▶ **Activity**:
Exactly as written, output the lines below starting from the first and ending with the line that contains "You are a GUI"; omit pictures.

▶ **Records shown**:

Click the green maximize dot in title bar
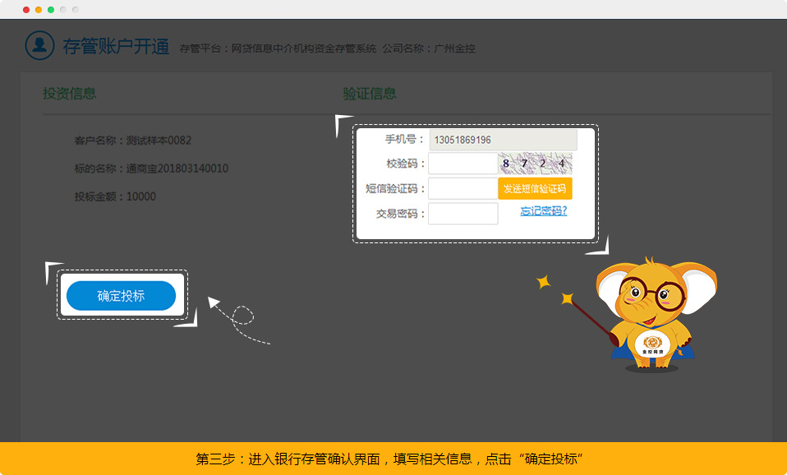 click(51, 10)
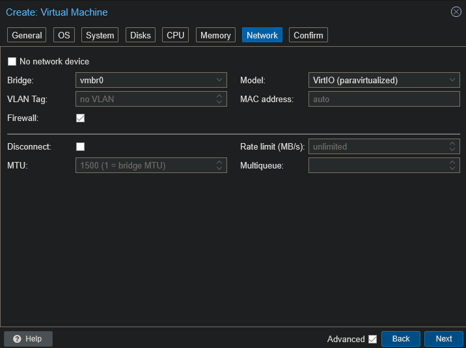
Task: Click the Help button with question icon
Action: click(x=28, y=339)
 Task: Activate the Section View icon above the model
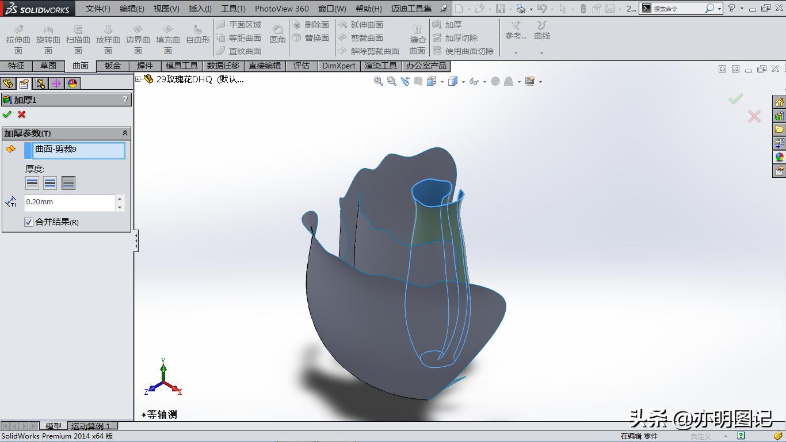coord(417,81)
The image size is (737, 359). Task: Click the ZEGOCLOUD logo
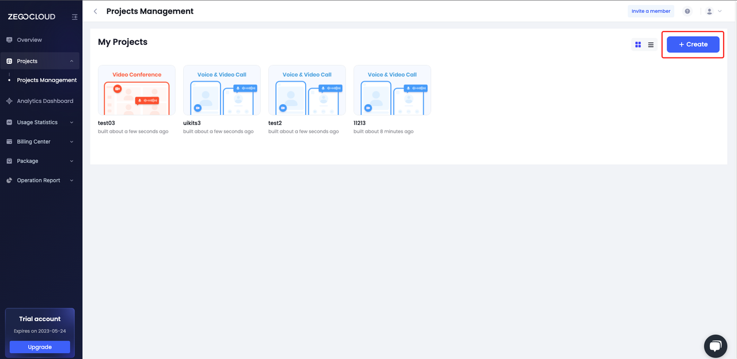[32, 17]
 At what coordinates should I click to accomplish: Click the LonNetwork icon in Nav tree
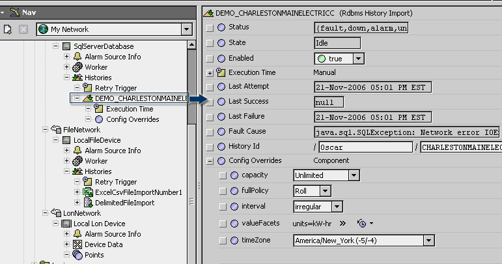57,213
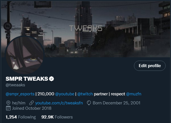The height and width of the screenshot is (123, 171).
Task: Open the @twitch mention in bio
Action: coord(85,94)
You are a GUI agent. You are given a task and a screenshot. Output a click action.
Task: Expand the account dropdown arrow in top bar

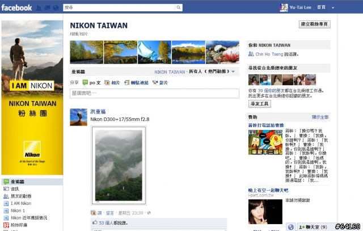(333, 7)
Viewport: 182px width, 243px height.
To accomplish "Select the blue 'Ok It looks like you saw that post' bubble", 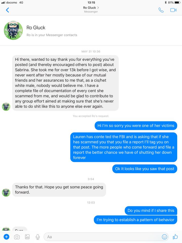I will point(144,169).

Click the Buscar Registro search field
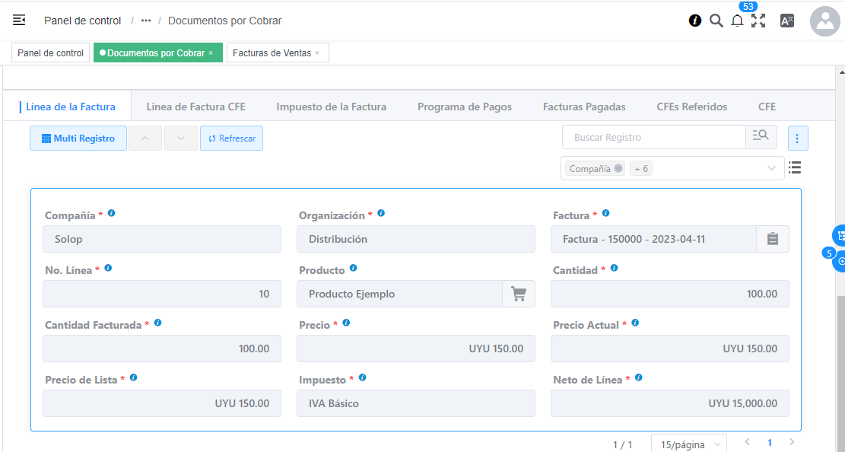[x=653, y=138]
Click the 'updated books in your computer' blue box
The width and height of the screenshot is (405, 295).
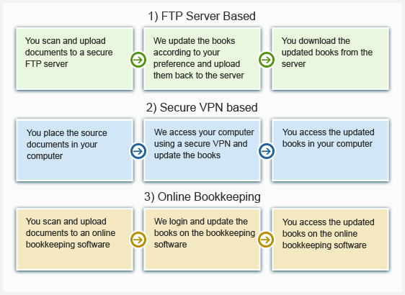[x=330, y=150]
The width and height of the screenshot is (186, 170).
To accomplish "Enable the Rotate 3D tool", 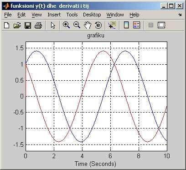I will (x=98, y=25).
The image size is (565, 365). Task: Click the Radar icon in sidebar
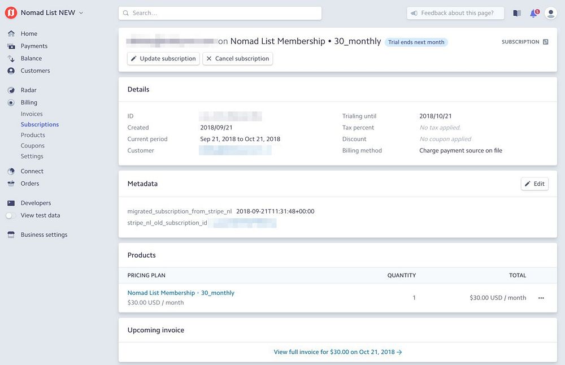pyautogui.click(x=11, y=90)
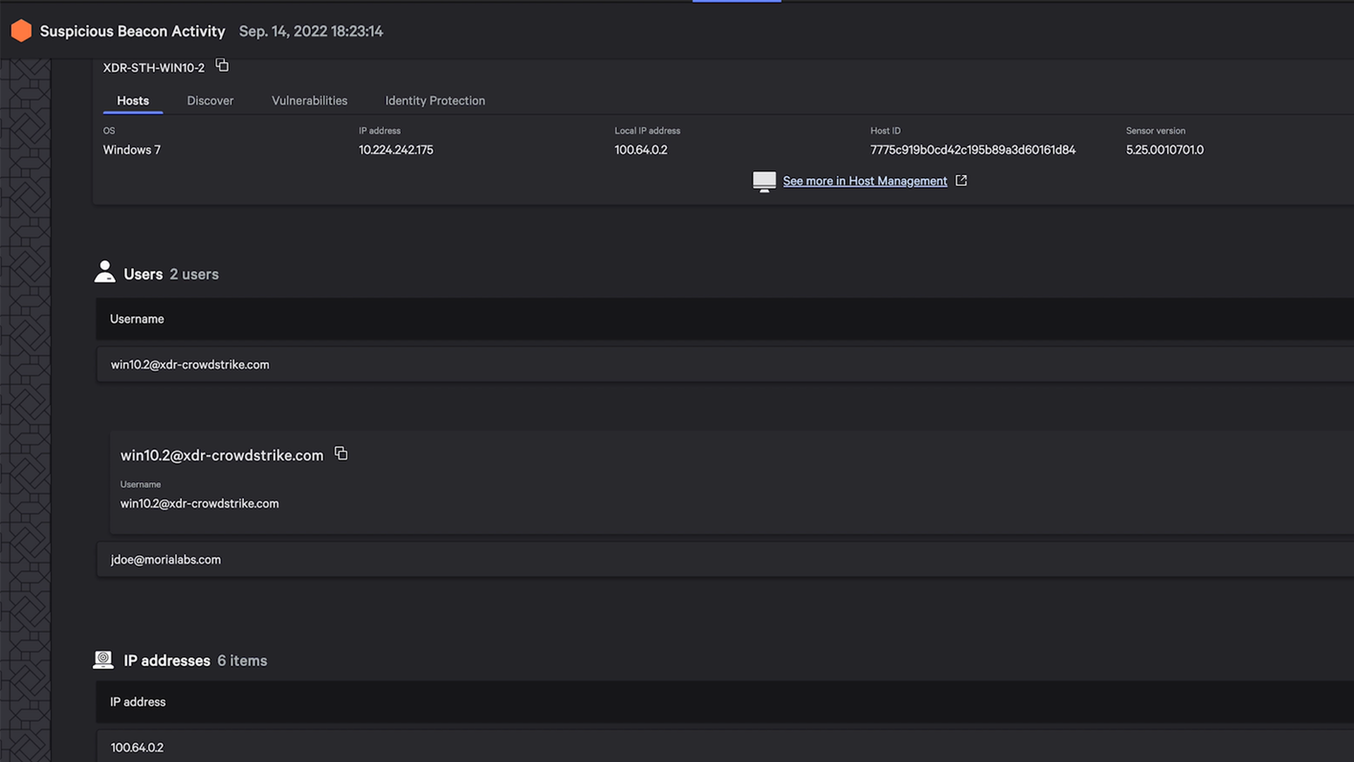Click See more in Host Management link
1354x762 pixels.
tap(864, 181)
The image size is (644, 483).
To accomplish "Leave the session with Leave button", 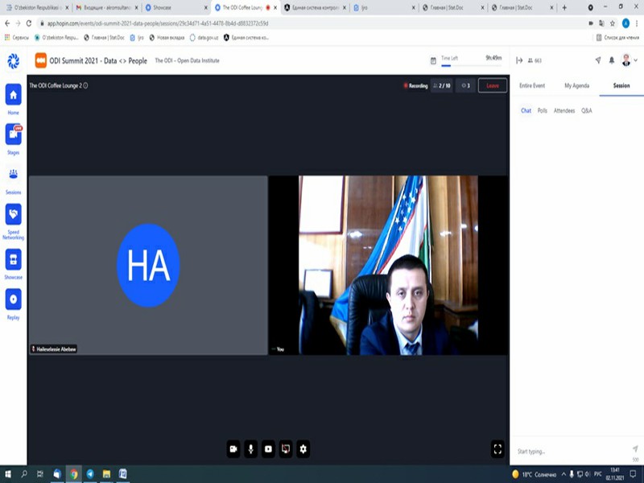I will tap(492, 85).
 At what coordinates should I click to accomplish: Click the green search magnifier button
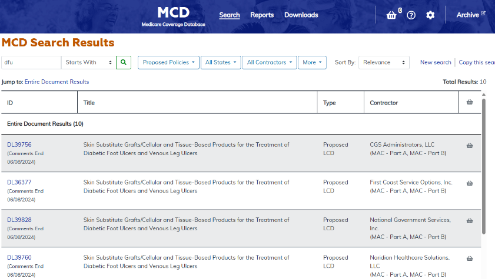[124, 62]
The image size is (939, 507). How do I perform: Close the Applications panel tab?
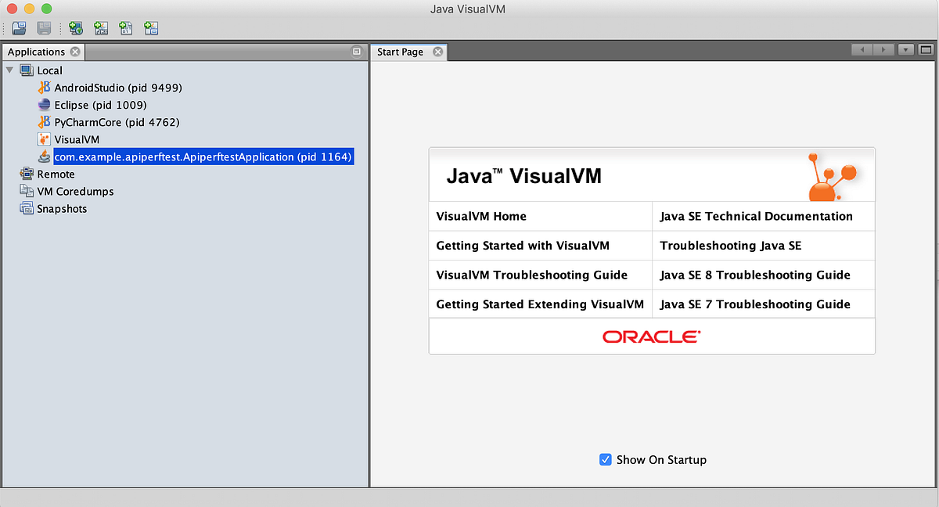(75, 52)
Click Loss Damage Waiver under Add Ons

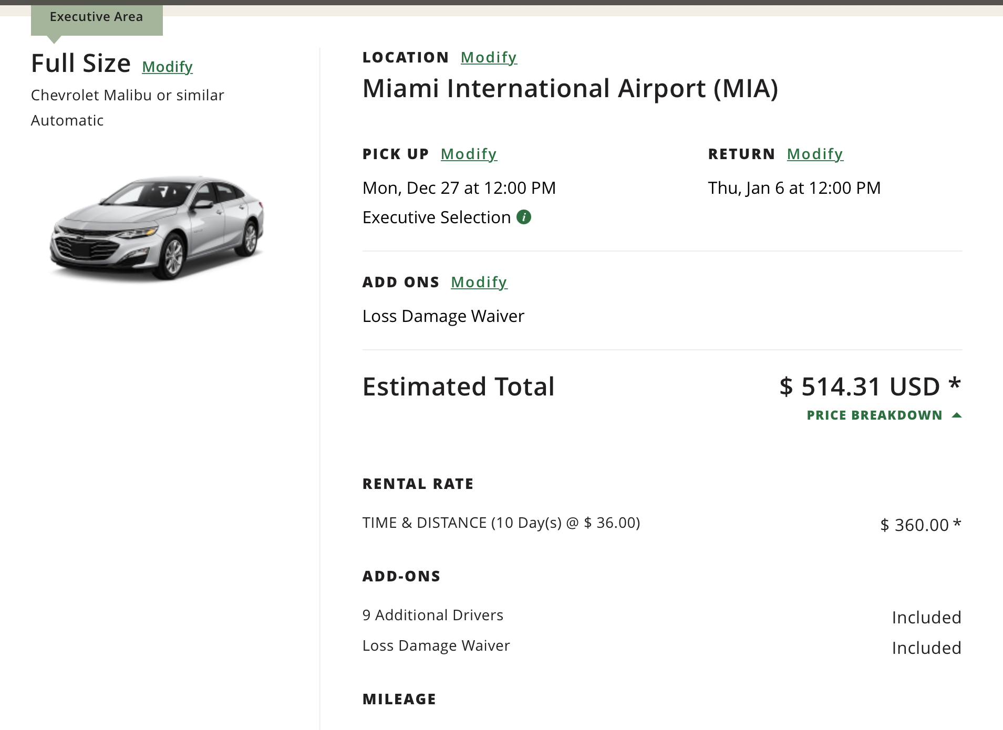[443, 316]
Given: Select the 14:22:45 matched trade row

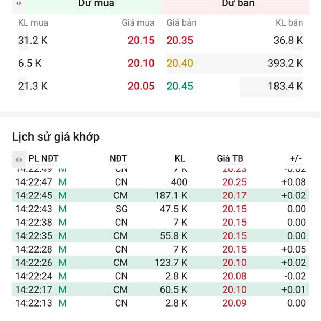Looking at the screenshot, I should coord(161,195).
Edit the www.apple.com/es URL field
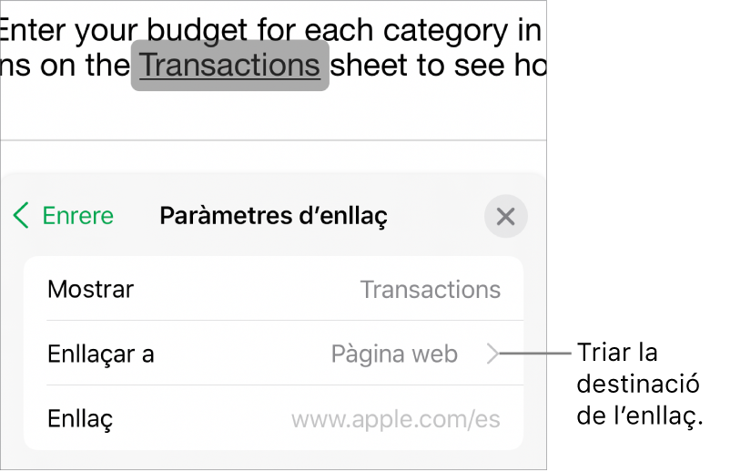The width and height of the screenshot is (751, 472). (x=395, y=419)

▶ **Output of the exercise**:
Click the green maximize dot in title bar
 click(51, 10)
Task: Click the Help button with question icon
Action: click(x=28, y=339)
 Task: Activate the Section View icon above the model
coord(417,81)
The image size is (737, 359). Task: Click the ZEGOCLOUD logo
[32, 17]
 At what coordinates should I click to accomplish: Click the LonNetwork icon in Nav tree
57,213
The height and width of the screenshot is (123, 171).
Task: Open the @twitch mention in bio
Action: coord(85,94)
You are a GUI agent. You are given a task and a screenshot. Output a click action.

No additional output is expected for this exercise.